В четырнадцатилетнем возрасте Лен начал работать: сначала в деревне, потом в каменоломне в качестве шофера грузовика и, наконец, автомеханика.
В каменоломне на английском острове Джерси в проливе Ла-Манш работал бывший матрос Мориарти, который в свое время плавал по всем морям и океанам на парусниках. Широкоплечий 70-летний ирландец двухметрового роста часто бывал в американском порту Сиэтле, который в истории рабочего движения Америки играл примерно ту же роль, что в Германии Гамбург. Там Мориарти вступил в революционную анархистскую организацию «ИРМ»[31]
. Он рассказывал Лену, по возрасту годившемуся ему во внуки, о матросских бунтах на китобойных парусниках, о забастовках в портах, об убитом врагами революционере Джо Хилле, демонстрациях в Сиэтле и собраниях, на которых выступал Джек Лондон, чьи книги для Лена были одними из самых любимых. Классовое сознание старика, его революционный пыл, рассказы о мощи и романтике борьбы рабочего класса оказали на Лена решающее влияние.В Ко я с осени и до весны ходила на лыжах. Еще в Польше я много практиковалась в этом виде спорта, а в Швейцарии часто бывала в горах с Вернером. Мы поднимались по узкоколейке почти до вершины Роше-де-Нэ — а это как-никак в общей сложности свыше двух тысяч метров, — чтобы оттуда вихрем снестись вниз по склонам. Я была уверена, что Лену это тоже страшно понравится. Он действительно пришел в восторг и настоял на том, чтобы предпринять со мной большую лыжную вылазку, но его смелость на этот раз не привела к добру. Лен ринулся вниз с крутого склона, налетел на ледяную глыбу, расшибся и сломал лыжи. Поблизости не было ни души. Нам пришлось в сильный мороз преодолевать трудный спуск — опасная затея, если делать это не на лыжах, а на своих двоих. В этом лыжном походе я поняла, как дорог мне Лен.

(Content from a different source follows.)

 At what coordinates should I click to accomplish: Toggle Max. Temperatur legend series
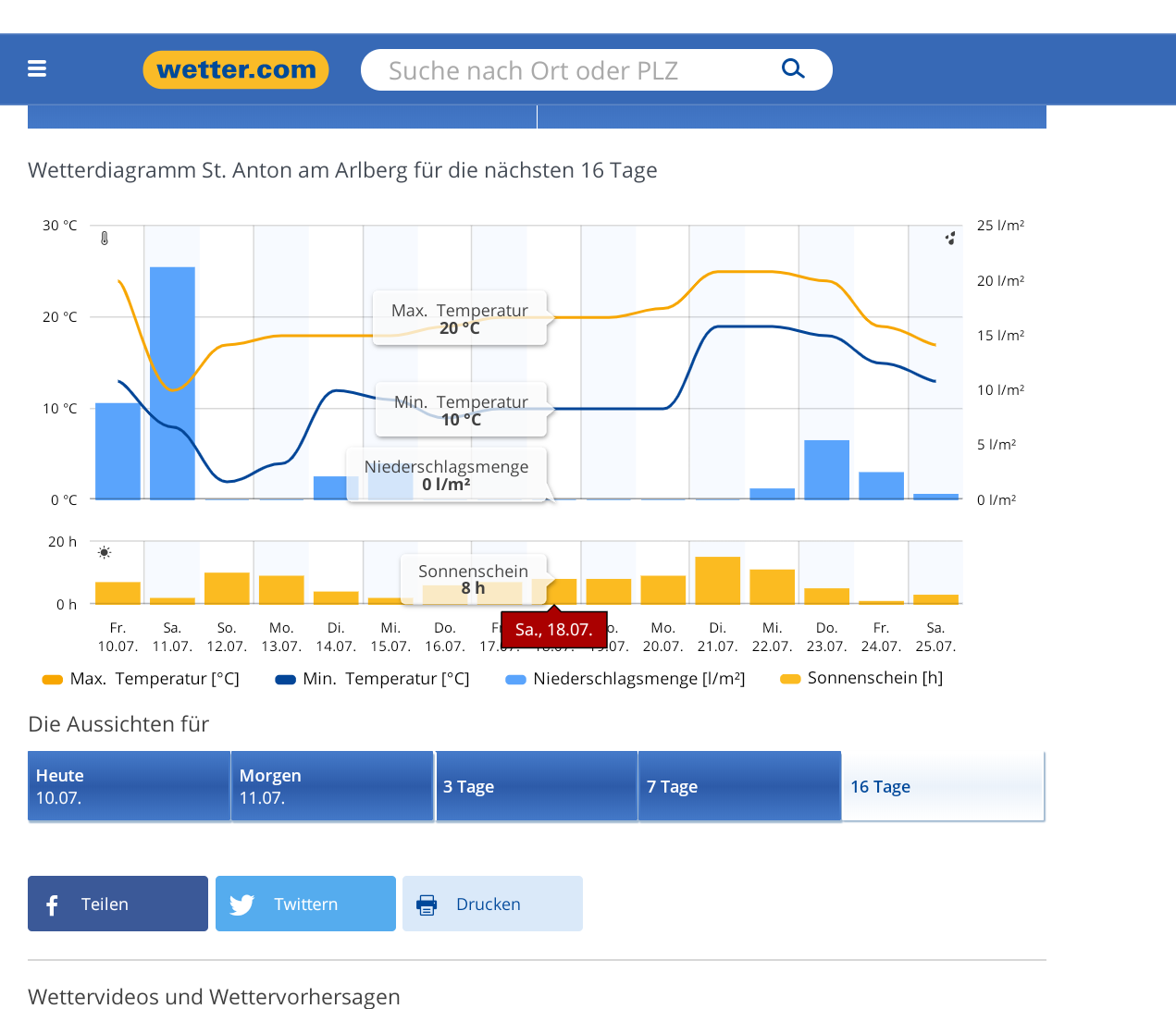click(x=141, y=679)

С высоты моего возраста, когда я теперь, в феврале 1974 года, пишу эти строки, мною овладели сомнения. Не слишком ли много сугубо личного в этом рассказе о жизни? Ну, кому, в самом деле, интересно, что я увлекалась лыжами и как складывались мои отношения с Леном?
Я отложила рукопись и, как почти каждый вечер, взялась за чтение, обратилась к книге «Рождество в Сорренто» Мариэтты Шагинян. Автор пишет о дружбе и конфликтах между Лениным и Горьким. Читала я с увлечением: ведь на меня, как и на многих других товарищей, Горький в годы моей юности оказал влияние, способное определить всю жизнь человека. Его рассказы пробудили во мне, тогда пятнадцатилетней девчонке, чувства, со временем приведшие меня в ряды коммунистов. Года два спустя ленинские труды, дав богатую пищу уму, сделали эти чувства более осознанными и прочными. Ленину обязана я тем, что оставалась коммунисткой на всех крутых поворотах моей жизни.

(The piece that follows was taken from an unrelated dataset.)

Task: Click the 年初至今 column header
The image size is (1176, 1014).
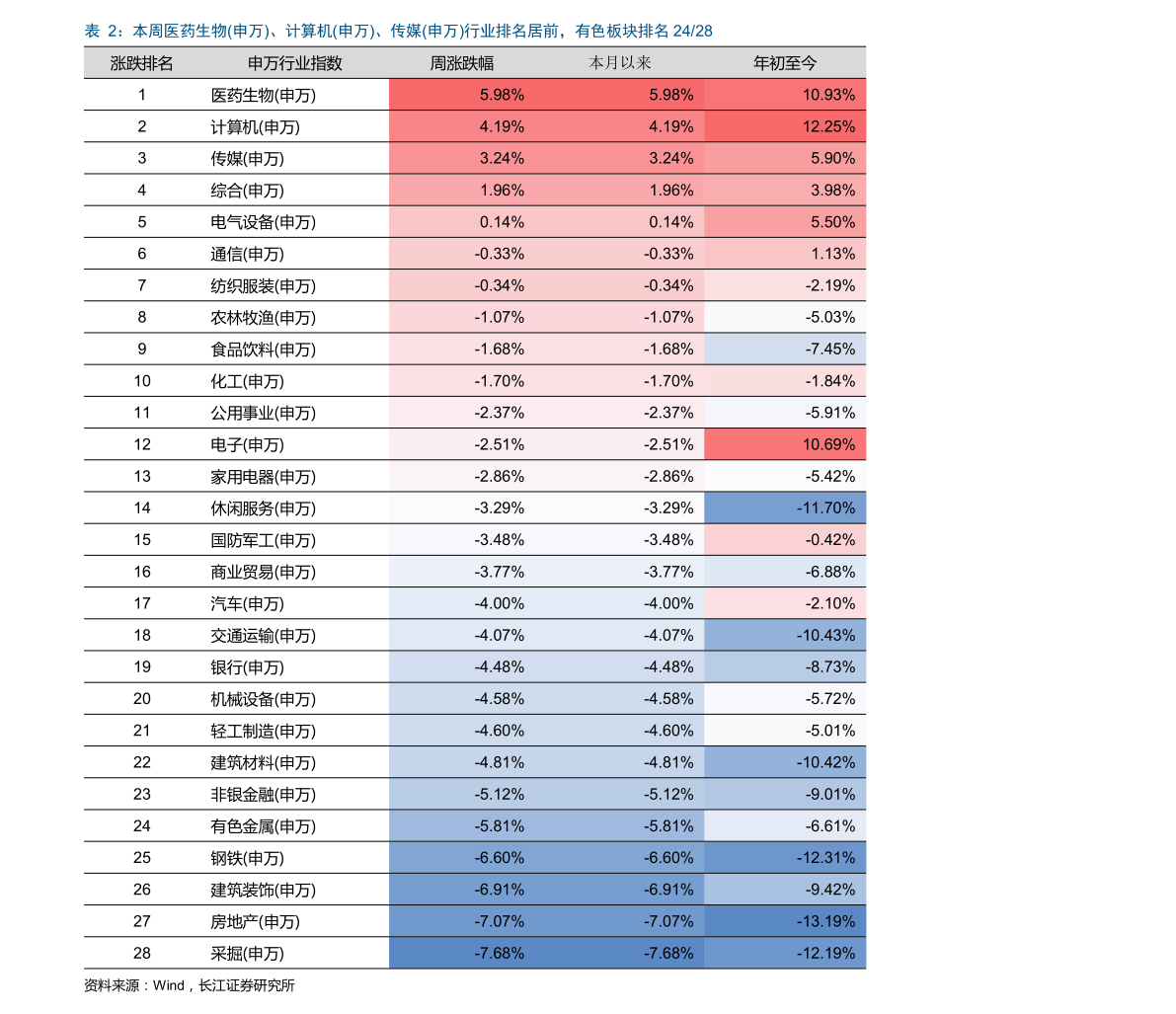Action: coord(785,63)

В своей книге Шагинян, которой тогда было уже за восемьдесят, вспоминает молодость.
«Лето в Швейцарии. Мы с еще молодой моей матерью поднялись из Montreux или Glion’а на самую вершину Rocher de Naye, шли целый день…
Спустя десять лет, в декабре 1916 года, Ленин писал Инессе Арманд в Кларан: «А на лыжах катаетесь? Непременно катайтесь! Научитесь, заведите лыжи и по горам — обязательно».
Я перестала читать и задумалась.
Каждый знает, что Ленин работал неслыханно много и интенсивно. Но как чудесно, что он тоже катался на лыжах и советует это делать молодой женщине: по горам на лыжах — обязательно.
А я-то чуть было не вычеркнула из рукописи фразы о том, как сама увлекалась лыжами!